I’d like to take this blog to talk about one particularly annoying mini-series - Lost in Austen. As soon as I figured out that the premise of this film was that a bumbling moron was going to replace Elizabeth Bennett in Pride and Prejudice, I knew it was time for me to go. Personally, I am sick to death of Pride and Prejudice without adding more idiotic characters and truly, if we’re going to mess with Jane Austen’s done-to-death plot we may as well add 30% more zombies.
If Pride and Prejudice had a copyright in place, something like this would be out of the question. However, since Jane Austen’s dead—
“Zombie! Get the elephant gun!”
Okay, forget that little outburst. Since she’s as dead as whatever copyright she had – anyone can make over her novel however they want – purchase their own copyright and boom – they’re making money for a minimal creative effort.

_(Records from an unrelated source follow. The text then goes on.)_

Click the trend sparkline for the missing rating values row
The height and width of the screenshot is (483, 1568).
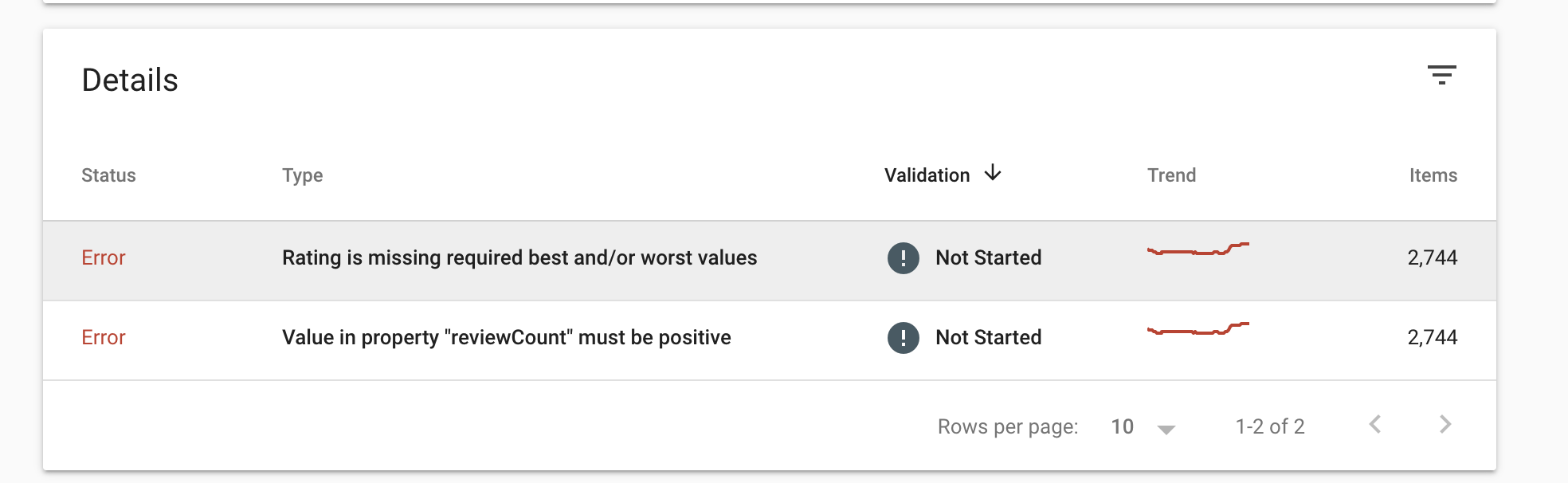coord(1198,250)
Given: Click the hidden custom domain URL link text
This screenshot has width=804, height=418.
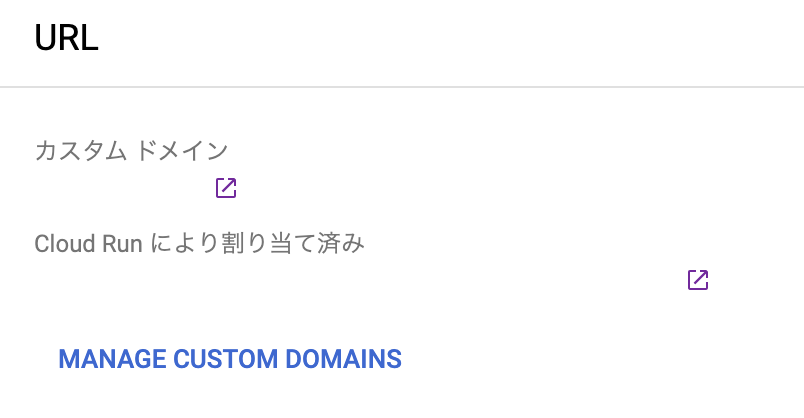Looking at the screenshot, I should [x=123, y=188].
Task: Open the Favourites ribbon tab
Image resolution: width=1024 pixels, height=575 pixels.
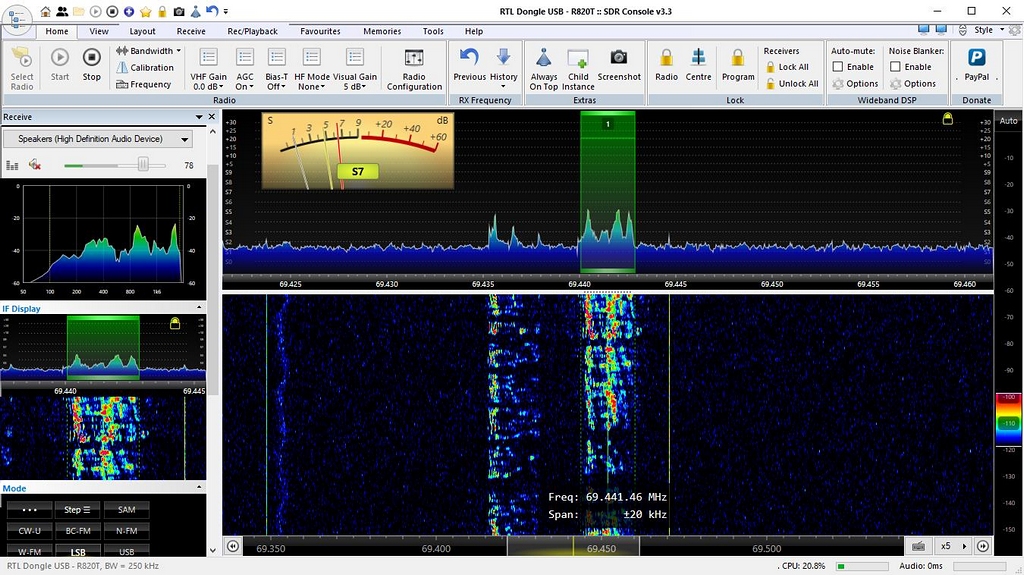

Once again, if Pride and Prejudice had a current copyright, the writer of Lost in Austen would be sitting back counting their reviews on fanfiction.net – or the lack thereof. The scenario presented in Lost in Austen is what us fanfiction gurus call a self-insertion. This is when you write up a plot based on your favourite existing fandom and place yourself in the middle of the action. Whether you remove an existing character to compensate is up to you. These are not very popular and it’s easy to see why. Can’t you just see me sitting back going, “Man, I’d love to re-read Harry Potter but instead of chowing down on the original books, I’m going to go read some cheap imitation online with Harry replaced by Johnny Nobody who had nothing better to do with his Saturday night.” Can you taste the mouthwatering appeal for authors and the total disinterest for readers? I can. How boring.
The thing that’s so ultimately painful is that the fantasy is so … undesirable. If you’re going to sit down and fantasize about being romanced by Mr. Darcy wouldn’t you rather be quirky, willful, unexplainably intelligent Elizabeth Bennett, and not a vulgar London girl who yanks up her drawers to show off her landing strip when she thinks she’s got a camera on her? Classy.
It might seem surprising, but I’m not actually writing this in defense of Jane Austen’s copyright. What I’m complaining about is the lack of creativity. As a creatively minded person, I believe that it is impossible to start from scratch. We have to work off each other to come up with the best ideas. The secret is coming up with something daring, reaching – something that awakens nostalgic sensations within as well as makes cracks in our consciousness so that suddenly we believe that anything might be possible. Anything might be true.
The truth is that I feel sorry for an audience that doesn’t demand more.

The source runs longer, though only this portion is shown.